__Excerpt__.
-.-.-
Finnish politician (1888–1960)

Vilho Annala (17 January 1888 – 28 July 1960) was a Finnish civil servant, economist and far right politician.

==Early years==
Annala was born in Lapua, and first came to prominence as a student at the University of Helsinki, where he edited the student union newspaper Ylioppilaslehti from 1916 to 1919. He went on to work for the Bureau of Statistics, whilst serving on the editorial staff of the conservative daily Uusi Suomi. He gained a doctorate in 1932 and became one of Finland's leading civil servants.

==Politics==
Annala joined the Lapua Movement and became Helsinki District Chairman in February 1931. Ideologically Annala was heavily influenced by the corporatism of Italian fascism. He supported the co-opting of the working classes into the Lapua Movement and opposed the influence of wealthy industrialists.
-.-.-
__Information provided__.
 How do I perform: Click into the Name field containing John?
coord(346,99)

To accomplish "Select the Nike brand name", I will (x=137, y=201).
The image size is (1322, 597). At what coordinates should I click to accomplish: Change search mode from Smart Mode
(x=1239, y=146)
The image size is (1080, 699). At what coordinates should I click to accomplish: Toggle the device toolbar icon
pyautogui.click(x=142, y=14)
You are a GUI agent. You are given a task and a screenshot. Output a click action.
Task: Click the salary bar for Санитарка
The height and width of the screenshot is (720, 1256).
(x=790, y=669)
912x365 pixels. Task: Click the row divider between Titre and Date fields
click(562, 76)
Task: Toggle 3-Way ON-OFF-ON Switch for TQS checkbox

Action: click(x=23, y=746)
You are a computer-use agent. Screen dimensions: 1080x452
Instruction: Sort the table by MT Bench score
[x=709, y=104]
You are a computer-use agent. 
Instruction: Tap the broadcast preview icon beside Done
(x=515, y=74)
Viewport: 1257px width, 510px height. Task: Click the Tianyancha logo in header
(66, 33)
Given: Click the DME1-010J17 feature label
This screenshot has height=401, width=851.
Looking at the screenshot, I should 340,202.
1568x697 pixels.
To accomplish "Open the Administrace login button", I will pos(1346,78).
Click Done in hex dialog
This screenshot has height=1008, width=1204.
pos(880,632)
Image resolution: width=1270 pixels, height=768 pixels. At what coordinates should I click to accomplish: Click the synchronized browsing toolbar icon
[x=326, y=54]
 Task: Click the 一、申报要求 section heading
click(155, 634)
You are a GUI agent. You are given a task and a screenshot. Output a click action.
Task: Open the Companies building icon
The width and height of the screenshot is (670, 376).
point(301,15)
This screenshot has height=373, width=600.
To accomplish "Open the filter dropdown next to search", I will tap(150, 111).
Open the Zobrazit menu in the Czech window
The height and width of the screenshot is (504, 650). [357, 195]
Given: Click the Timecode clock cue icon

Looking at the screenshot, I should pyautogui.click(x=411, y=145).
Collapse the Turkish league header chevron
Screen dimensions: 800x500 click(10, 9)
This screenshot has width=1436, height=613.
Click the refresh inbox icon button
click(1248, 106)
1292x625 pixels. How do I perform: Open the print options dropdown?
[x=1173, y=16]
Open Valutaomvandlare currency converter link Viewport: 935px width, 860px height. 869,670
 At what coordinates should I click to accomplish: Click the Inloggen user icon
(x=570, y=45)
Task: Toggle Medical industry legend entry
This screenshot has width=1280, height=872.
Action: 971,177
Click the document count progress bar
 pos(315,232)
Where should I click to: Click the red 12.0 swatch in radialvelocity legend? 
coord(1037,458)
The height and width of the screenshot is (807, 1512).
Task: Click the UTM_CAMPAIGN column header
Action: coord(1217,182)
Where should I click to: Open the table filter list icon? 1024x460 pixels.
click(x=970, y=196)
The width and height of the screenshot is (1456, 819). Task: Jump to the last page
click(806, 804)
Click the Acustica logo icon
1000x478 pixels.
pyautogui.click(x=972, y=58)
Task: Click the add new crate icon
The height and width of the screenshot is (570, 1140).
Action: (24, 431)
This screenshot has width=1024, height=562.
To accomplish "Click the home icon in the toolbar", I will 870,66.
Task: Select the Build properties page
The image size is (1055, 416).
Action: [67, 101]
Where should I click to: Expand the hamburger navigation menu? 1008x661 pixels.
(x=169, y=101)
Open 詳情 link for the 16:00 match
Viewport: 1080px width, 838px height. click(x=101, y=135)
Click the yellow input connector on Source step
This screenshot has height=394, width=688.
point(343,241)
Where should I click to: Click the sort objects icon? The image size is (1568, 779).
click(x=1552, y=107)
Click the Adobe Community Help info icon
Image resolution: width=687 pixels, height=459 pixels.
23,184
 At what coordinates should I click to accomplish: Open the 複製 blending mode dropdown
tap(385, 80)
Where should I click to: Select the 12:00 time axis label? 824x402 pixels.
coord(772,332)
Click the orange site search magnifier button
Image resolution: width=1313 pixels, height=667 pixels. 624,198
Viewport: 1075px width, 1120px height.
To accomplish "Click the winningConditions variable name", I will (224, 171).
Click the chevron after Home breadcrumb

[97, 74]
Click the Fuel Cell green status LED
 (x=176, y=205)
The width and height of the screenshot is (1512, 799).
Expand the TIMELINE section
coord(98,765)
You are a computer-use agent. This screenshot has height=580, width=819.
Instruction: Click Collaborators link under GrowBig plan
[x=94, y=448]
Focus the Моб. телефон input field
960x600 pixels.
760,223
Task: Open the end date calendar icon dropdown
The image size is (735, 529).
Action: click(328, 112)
-.-.-
__Activity list__.
**A.** Reproduce the passage of the Vilho Annala biography between "Finnish politician (1888–1960)" and "leading civil servants.", inclusive, swapping "Bureau of Statistics" for "Ministry of Finance".
**B.** Using the Vilho Annala biography, decide whether each statement agrees with it, answering yes or no and quoting the deciding words: (i) Annala edited Ylioppilaslehti from 1916 to 1919. (ii) Annala became Helsinki District Chairman of the Lapua Movement in February 1932. (iii) Annala favored giving wealthy industrialists more influence.
**C.** Extend the Vilho Annala biography, picking up after its final sentence.

__Answers to the tasks__.
**A.**
Finnish politician (1888–1960)

Vilho Annala (17 January 1888 – 28 July 1960) was a Finnish civil servant, economist and far right politician.

==Early years==
Annala was born in Lapua, and first came to prominence as a student at the University of Helsinki, where he edited the student union newspaper Ylioppilaslehti from 1916 to 1919. He went on to work for the Ministry of Finance, whilst serving on the editorial staff of the conservative daily Uusi Suomi. He gained a doctorate in 1932 and became one of Finland's leading civil servants.

**B.**
(i) Yes: "he edited the student union newspaper Ylioppilaslehti from 1916 to 1919."
(ii) No: "became Helsinki District Chairman in February 1931."
(iii) No: "opposed the influence of wealthy industrialists."

**C.**
In April 1932 Annala joined Herman Gummerus and Erkki Räikkönen in founding the Patriotic People's Movement (IKL) and he served as caucus chairman from 1936 to 1944. Between 1933 and 1945 he also represented the party in the Parliament of Finland. Whilst the official leader was Vihtori Kosola real control of the movement rested with Annala and his close lieutenant Bruno Salmiala. It was Annala who dictated the policy of the movement although his hard-line views led to condemnation by both the government and the Evangelical Lutheran Church of Finland that damaged the group. Annala held the post of Minister of Transport in the unity government of Johan Wilhelm Rangell from 1941 to 1943. This however was a last throw for the IKL as the group faded soon afterwards and Annala left politics.

==Later years==
With his political career over Annala became an academic back at the University of Helsinki. He served there as the professor of political economy 1951–57. He died in Helsinki, aged 72.